- Religion and Philosophy
A True Experience
When I was 16 years old, my brother Danny, who was 19, died.
He was a seaman recruit on a Navy ship called the Midway. He fell from a smokestack 40 feet in the air, where he was repainting the call letters of the ship, onto the steel deck. His head was crushed. His body was crushed. He died instantly.
The circumstances surrounding his death were murky. It was possible that he died as a result of a hazing incident that got out of hand. We never really knew for sure what happened.
Our whole family was knocked right out of its orbit. Our siblings were close: we had formed deep ties forged in the adversity of our upbringing. Our parents were strict fundamentalists; too strict--though they did not realize it and so must be forgiven, Dad was a child batterer--we were all just terrified of him, just terrified at the sound of his feet coming up the stairs--and Mom, though she did not realize it, was his enabler.
This is...this is really hard to write about. It's hard to think about. But, for some reason, it's keeping me up tonight.
We were all just shattered, just...destroyed in our hearts by Danny's death. No one expected it. It was my first experience of death in the family and the first sibling we lost.
My sister, who was seventeen at the time of Danny's death, had a distinct premonition of his death the night before he died. She told me of this--oh, we were so close, us three kids, Danny, Carole and me--we shared our daydreams and our nightmares. Carole had a dream that Danny fell from somewhere very high up to his death, on the night before he died.
I pooh-poohed her and tried to reassure her, though I could see she was disturbed by this dream. It was a week later that we heard of Danny's death.
I had no premonition beforehand whatsoever that Danny had died. His death came as the biggest shock of my life. But I remembered my sister's dream...
It was about three months or so after Danny's death that he came to visit me. I remember it well to this very day, so many years later.
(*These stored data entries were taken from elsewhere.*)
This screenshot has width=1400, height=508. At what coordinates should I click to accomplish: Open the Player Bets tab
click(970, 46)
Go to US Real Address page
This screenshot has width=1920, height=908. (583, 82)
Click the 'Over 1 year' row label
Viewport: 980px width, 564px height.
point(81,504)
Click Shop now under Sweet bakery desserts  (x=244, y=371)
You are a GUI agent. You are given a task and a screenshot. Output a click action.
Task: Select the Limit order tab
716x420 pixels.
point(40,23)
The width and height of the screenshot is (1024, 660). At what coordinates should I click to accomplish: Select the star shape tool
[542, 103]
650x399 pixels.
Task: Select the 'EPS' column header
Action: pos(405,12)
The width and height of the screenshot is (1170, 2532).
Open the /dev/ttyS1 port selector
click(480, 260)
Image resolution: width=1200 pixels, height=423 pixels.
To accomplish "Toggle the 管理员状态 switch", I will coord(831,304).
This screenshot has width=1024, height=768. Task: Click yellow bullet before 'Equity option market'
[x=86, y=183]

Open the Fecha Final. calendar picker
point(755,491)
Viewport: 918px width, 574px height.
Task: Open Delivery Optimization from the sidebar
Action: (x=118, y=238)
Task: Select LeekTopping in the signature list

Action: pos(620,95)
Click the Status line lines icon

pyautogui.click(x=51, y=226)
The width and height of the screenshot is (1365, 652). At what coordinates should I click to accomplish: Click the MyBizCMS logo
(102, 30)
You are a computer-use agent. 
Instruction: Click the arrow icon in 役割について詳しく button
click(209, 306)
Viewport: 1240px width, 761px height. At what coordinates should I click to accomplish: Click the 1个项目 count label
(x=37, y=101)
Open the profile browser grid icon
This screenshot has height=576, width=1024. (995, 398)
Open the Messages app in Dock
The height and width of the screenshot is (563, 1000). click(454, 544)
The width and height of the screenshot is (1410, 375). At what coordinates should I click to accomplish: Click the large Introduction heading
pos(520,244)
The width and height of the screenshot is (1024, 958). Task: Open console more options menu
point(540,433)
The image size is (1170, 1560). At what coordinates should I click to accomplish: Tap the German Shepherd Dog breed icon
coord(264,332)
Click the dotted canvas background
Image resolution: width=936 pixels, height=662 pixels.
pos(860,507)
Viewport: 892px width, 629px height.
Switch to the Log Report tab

I lay in my bed at home, in that twilight state halfway between sleeping and waking. I saw Danny come into my room and sit on the edge of my bed. I saw him just as clearly as I see the computer in front of me and the view from out my window. I could feel him, too. I knew it was him and he was really there and he had something he wanted to tell me, and to make sure I told my sister Carole.
He wasn't unhappy or distraught or bitter or fearful or angry. He wanted me to know, he was alright. He wanted me to tell Carole. I've always wondered why he didn't visit her, too.
He wasn't in heaven nor was he in hell. He was travelling.
That's the closest I can get to what he conveyed to me. He was travelling. He was hitchhiking on the road to Paradise. It might take him awhile, but that was all right. He was happy travelling.
Oh, I found such comfort from his visit! There wasn't anything bad or scary or harmful about it. He has never visited me again, nor has he ever visited Carole, but I'm sure he's arrived long since, and waits for us both.
I remember the feeling, the comfort I found, from seeing him again. It lifted my heart and got me through a very bad time.
I really don't know what I believe about the afterlife. I don't know if I believe in heaven, or in hell. I don't know what to believe about religion. I do believe, we have some kind of spirit, some kind of soul.
And I do believe my brother's ghost visited me after he died to let us know he was all right.
I haven't talked very much about this visitation before to my friends or other people. I think people won't believe me, I guess, or maybe, until now, the feeling has been too personal to share. I don't think my sister talked very much about her true premonition, either, maybe for the same reasons.
I'm glad I'm writing about it now. I think it's the right thing to do, the right time to do it. I'm not sure why...Just a feeling I have. There's some Scottish in our backgrounds. I believe we're all a little fey. I was born with a caul, too, you know.